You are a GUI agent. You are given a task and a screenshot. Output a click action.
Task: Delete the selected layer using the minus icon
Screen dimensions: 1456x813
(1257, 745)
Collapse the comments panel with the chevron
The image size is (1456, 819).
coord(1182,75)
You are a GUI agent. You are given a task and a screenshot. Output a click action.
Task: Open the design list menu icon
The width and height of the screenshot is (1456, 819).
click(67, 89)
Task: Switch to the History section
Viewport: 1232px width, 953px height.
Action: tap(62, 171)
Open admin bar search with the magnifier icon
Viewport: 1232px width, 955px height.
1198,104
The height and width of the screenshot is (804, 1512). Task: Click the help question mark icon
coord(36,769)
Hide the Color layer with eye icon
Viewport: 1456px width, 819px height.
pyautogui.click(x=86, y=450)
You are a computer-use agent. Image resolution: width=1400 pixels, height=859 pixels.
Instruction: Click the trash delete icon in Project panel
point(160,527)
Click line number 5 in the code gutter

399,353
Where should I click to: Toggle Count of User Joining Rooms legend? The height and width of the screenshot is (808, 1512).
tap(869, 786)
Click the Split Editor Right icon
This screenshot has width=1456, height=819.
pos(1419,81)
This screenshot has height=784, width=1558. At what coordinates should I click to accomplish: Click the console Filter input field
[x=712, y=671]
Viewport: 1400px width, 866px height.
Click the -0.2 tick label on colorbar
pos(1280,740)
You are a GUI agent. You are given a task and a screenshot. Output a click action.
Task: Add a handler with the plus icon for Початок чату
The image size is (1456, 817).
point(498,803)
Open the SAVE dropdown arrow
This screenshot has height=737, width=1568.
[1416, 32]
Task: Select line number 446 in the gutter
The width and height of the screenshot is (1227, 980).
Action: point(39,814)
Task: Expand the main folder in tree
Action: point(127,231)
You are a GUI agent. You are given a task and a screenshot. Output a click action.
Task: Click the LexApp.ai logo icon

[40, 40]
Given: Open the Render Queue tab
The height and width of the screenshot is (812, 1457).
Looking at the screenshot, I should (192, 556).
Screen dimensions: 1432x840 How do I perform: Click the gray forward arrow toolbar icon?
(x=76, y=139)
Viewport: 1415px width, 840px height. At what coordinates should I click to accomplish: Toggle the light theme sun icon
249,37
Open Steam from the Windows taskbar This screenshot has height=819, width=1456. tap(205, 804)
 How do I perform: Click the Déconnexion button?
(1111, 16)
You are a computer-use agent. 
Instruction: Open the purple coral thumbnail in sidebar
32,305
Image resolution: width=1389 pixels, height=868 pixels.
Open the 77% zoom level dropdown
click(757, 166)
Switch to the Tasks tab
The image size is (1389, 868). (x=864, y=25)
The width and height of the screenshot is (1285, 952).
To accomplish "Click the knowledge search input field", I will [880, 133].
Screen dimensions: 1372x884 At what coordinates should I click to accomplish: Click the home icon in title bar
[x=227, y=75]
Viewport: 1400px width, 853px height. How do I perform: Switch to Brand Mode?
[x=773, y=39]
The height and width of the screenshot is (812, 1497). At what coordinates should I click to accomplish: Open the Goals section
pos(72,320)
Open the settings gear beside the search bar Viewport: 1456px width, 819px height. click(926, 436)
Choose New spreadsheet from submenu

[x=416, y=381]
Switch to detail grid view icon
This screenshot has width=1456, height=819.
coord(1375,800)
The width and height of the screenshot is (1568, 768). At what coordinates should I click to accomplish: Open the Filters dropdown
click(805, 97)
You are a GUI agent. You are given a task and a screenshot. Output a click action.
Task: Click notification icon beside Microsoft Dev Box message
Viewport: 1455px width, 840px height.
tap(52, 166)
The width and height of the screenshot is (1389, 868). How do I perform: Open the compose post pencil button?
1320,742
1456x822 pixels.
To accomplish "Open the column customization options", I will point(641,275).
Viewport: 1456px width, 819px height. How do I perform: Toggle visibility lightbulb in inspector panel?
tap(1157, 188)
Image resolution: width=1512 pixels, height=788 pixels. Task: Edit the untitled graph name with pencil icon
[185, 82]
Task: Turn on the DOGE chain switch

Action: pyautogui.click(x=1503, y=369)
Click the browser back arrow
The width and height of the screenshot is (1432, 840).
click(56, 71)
········
- [What you need to do]:
Print each entry exactly as it was written.

- [Solution to the exercise]:
You are a GUI agent. You are given a task and a screenshot. Output a click action.
Task: Delete the selected layer using the minus icon
Screen dimensions: 1456x813
(1257, 745)
Collapse the comments panel with the chevron
The image size is (1456, 819).
coord(1182,75)
You are a GUI agent. You are given a task and a screenshot. Output a click action.
Task: Open the design list menu icon
The width and height of the screenshot is (1456, 819).
click(67, 89)
Task: Switch to the History section
Viewport: 1232px width, 953px height.
Action: tap(62, 171)
Open admin bar search with the magnifier icon
Viewport: 1232px width, 955px height.
1198,104
The height and width of the screenshot is (804, 1512). Task: Click the help question mark icon
coord(36,769)
Hide the Color layer with eye icon
Viewport: 1456px width, 819px height.
pyautogui.click(x=86, y=450)
You are a computer-use agent. Image resolution: width=1400 pixels, height=859 pixels.
Instruction: Click the trash delete icon in Project panel
point(160,527)
Click line number 5 in the code gutter

399,353
Where should I click to: Toggle Count of User Joining Rooms legend? The height and width of the screenshot is (808, 1512).
tap(869, 786)
Click the Split Editor Right icon
This screenshot has width=1456, height=819.
pos(1419,81)
This screenshot has height=784, width=1558. At what coordinates should I click to accomplish: Click the console Filter input field
[x=712, y=671]
Viewport: 1400px width, 866px height.
Click the -0.2 tick label on colorbar
pos(1280,740)
You are a GUI agent. You are given a task and a screenshot. Output a click action.
Task: Add a handler with the plus icon for Початок чату
The image size is (1456, 817).
point(498,803)
Open the SAVE dropdown arrow
This screenshot has height=737, width=1568.
[1416, 32]
Task: Select line number 446 in the gutter
The width and height of the screenshot is (1227, 980).
Action: point(39,814)
Task: Expand the main folder in tree
Action: point(127,231)
You are a GUI agent. You are given a task and a screenshot. Output a click action.
Task: Click the LexApp.ai logo icon

[40, 40]
Given: Open the Render Queue tab
The height and width of the screenshot is (812, 1457).
Looking at the screenshot, I should (192, 556).
Screen dimensions: 1432x840 How do I perform: Click the gray forward arrow toolbar icon?
(x=76, y=139)
Viewport: 1415px width, 840px height. At what coordinates should I click to accomplish: Toggle the light theme sun icon
249,37
Open Steam from the Windows taskbar This screenshot has height=819, width=1456. tap(205, 804)
 How do I perform: Click the Déconnexion button?
(1111, 16)
You are a computer-use agent. 
Instruction: Open the purple coral thumbnail in sidebar
32,305
Image resolution: width=1389 pixels, height=868 pixels.
Open the 77% zoom level dropdown
click(757, 166)
Switch to the Tasks tab
The image size is (1389, 868). (x=864, y=25)
The width and height of the screenshot is (1285, 952).
To accomplish "Click the knowledge search input field", I will [880, 133].
Screen dimensions: 1372x884 At what coordinates should I click to accomplish: Click the home icon in title bar
[x=227, y=75]
Viewport: 1400px width, 853px height. How do I perform: Switch to Brand Mode?
[x=773, y=39]
The height and width of the screenshot is (812, 1497). At what coordinates should I click to accomplish: Open the Goals section
pos(72,320)
Open the settings gear beside the search bar Viewport: 1456px width, 819px height. click(926, 436)
Choose New spreadsheet from submenu

[x=416, y=381]
Switch to detail grid view icon
This screenshot has width=1456, height=819.
coord(1375,800)
The width and height of the screenshot is (1568, 768). At what coordinates should I click to accomplish: Open the Filters dropdown
click(805, 97)
You are a GUI agent. You are given a task and a screenshot. Output a click action.
Task: Click notification icon beside Microsoft Dev Box message
Viewport: 1455px width, 840px height.
tap(52, 166)
The width and height of the screenshot is (1389, 868). How do I perform: Open the compose post pencil button?
1320,742
1456x822 pixels.
To accomplish "Open the column customization options", I will point(641,275).
Viewport: 1456px width, 819px height. How do I perform: Toggle visibility lightbulb in inspector panel?
tap(1157, 188)
Image resolution: width=1512 pixels, height=788 pixels. Task: Edit the untitled graph name with pencil icon
[185, 82]
Task: Turn on the DOGE chain switch

Action: pyautogui.click(x=1503, y=369)
Click the browser back arrow
The width and height of the screenshot is (1432, 840).
click(56, 71)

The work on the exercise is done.